‘We need better tools’—new intracranial stent devices required for rare stroke pathologies

Jane Khalife presenting at LINNC Americas

“Overall, we just need better tools” was one of the salient points delivered by Jane Khalife (Cooper University Health Care, Camden, USA) in a talk at the LINNC Americas Seminar (16–17 March, Miami, USA) focusing on stroke cases with rare pathologies.

In her presentation, Khalife highlighted the case of a 75-year-old woman experiencing recurrent falls and right-leg weakness who remained symptomatic following two spinal operations.

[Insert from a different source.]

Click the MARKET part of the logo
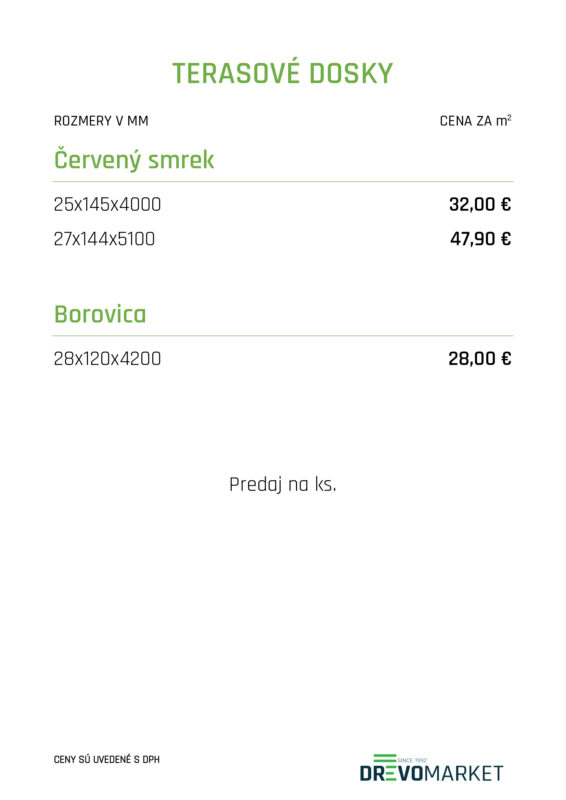coord(464,773)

A magnetic resonance imaging (MRI) scan revealed a small, subacute infarct in the A3 segment of the patient’s left anterior cerebral artery (ACA) and, when her symptoms persisted despite multiple attempts at medical management via drug regimens, Khalife and her colleagues devised three options:

  • Continue medical management—effectively, “do nothing”
  • Bypass surgery
  • Intracranial stenting

Based on the patient’s symptoms and history, they surmised the lesion was due to intracranial atherosclerotic disease (ICAD), and proceeded with a stenting procedure—initially selecting a balloon-mounted, drug-eluting stent, before switching to a sequential angioplasty and self-expanding stent owing to the tortuosity of the vessels.

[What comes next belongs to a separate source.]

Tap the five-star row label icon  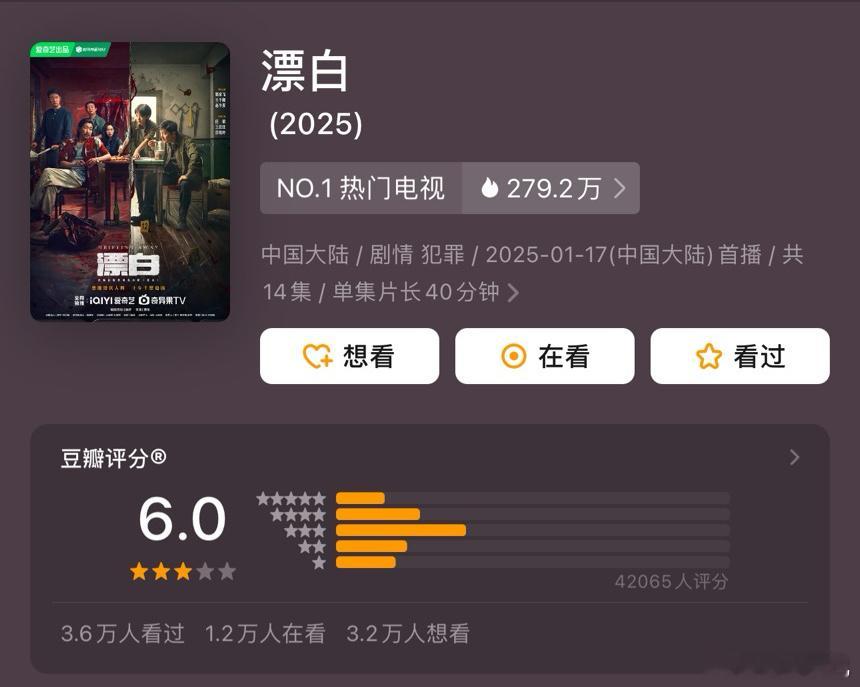pyautogui.click(x=291, y=498)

This second procedural approach was a technical success and ultimately produced positive results, with the patient’s symptoms being largely resolved at a seven-month follow-up appointment, as she returned to her premorbid functional status.

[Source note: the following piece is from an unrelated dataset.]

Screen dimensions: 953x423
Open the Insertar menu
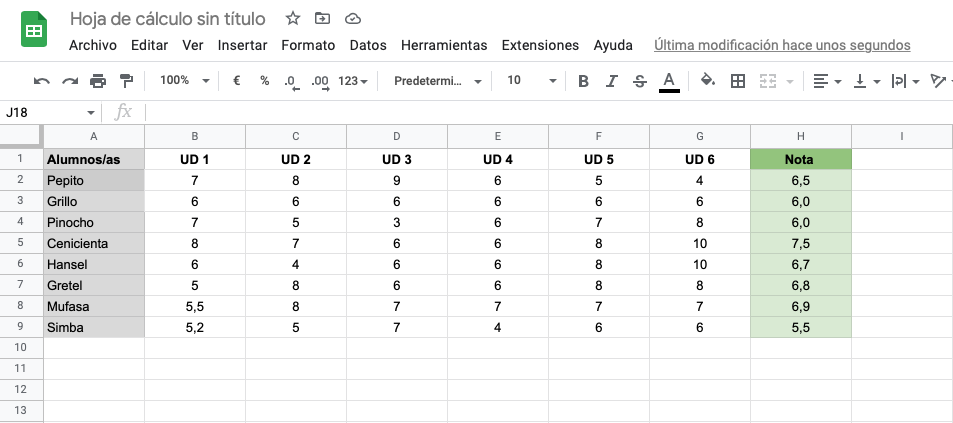(243, 46)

In addition to her point on the need for better intracranial stents, Khalife concluded that the case demonstrated the importance of a multidisciplinary approach to diagnosing and managing patients with rare stroke pathologies. Her other take-home message was that stent selection choices should be made based on lesion aetiology and vessel anatomy.

Following Khalife’s presentation, there was broad agreement among attendees that improvements to current device options in intracranial stenting are required.

LINNC course director Laurent Spelle (Bicêtre Hospital, Paris, France) commented that there are very few stents that can successfully reach locations as distal as the one seen in this case, and it would be “impossible” to track a balloon-mounted stent in such cases as well. He therefore queried why more neurovascular companies are not focusing on these disease types—which are largely absent in Europe but are found more commonly in North America and Asia.

“So, it is a big market, [but] we are still missing the proper tools for this,” he noted.

“I think the companies are all here, and they are all well-represented, so they are hearing us—ICAD is coming back,” added course director Vitor Mendes Pereira (St Michael’s Hospital, Toronto, Canada), before highlighting the fact that, owing to positive case results with intracranial stenting like Khalife’s, “we are creating the same movement that we had with [acute] stroke a few years ago”.

“We are treating, and we are seeing good results, and now we need a good trial with good technology [to confirm this],” Pereira averred.

Here, one LINNC Americas attendee noted that previous ICAD trials constitute a similar story to that of the ARUBA study—a randomised trial that suggested medical management alone was non-inferior to medical management plus interventional therapy in unruptured brain arteriovenous malformations (AVMs), but was widely criticised for its design and methodology. Subsequent observational studies in ARUBA-eligible patients have indicated favourable safety and efficacy can be achieved with appropriate patient selection and improved treatment modality choices in multidisciplinary centres.

“This is a great case and it just shows that, in the right hands, and [through] planning things well, the results of angioplasty and stenting intracranially are really good,” another attendee said. “And, just like we need better catheters, we [do] need better stents, but we have to work with what we have available now and I do think that we have some really good options.”

However, they also concluded that what we “really lack” is better studies to “fight against” old data suggesting ICAD patients do worse with angioplasty and stenting—adding that this is key because, in cases like this where stenting is done “appropriately”, the results are “extremely good”.

Providing some balance to the points made previously, Ricardo Hanel (Baptist Neurological Institute, Jacksonville, USA) drew attention to a recent study from China, involving a “super-selective patient population” treated by experienced, top-level physicians from only the highest-enrolling centres, in which stenting still produced negative results in ICAD patients. On this basis, Hanel stated that the disease is “way more complicated than we evaluate”, and posited that it may not be appropriate to blame failures seen in SAMMPRIS and other previous stenting trials on a lack of operator experience alone.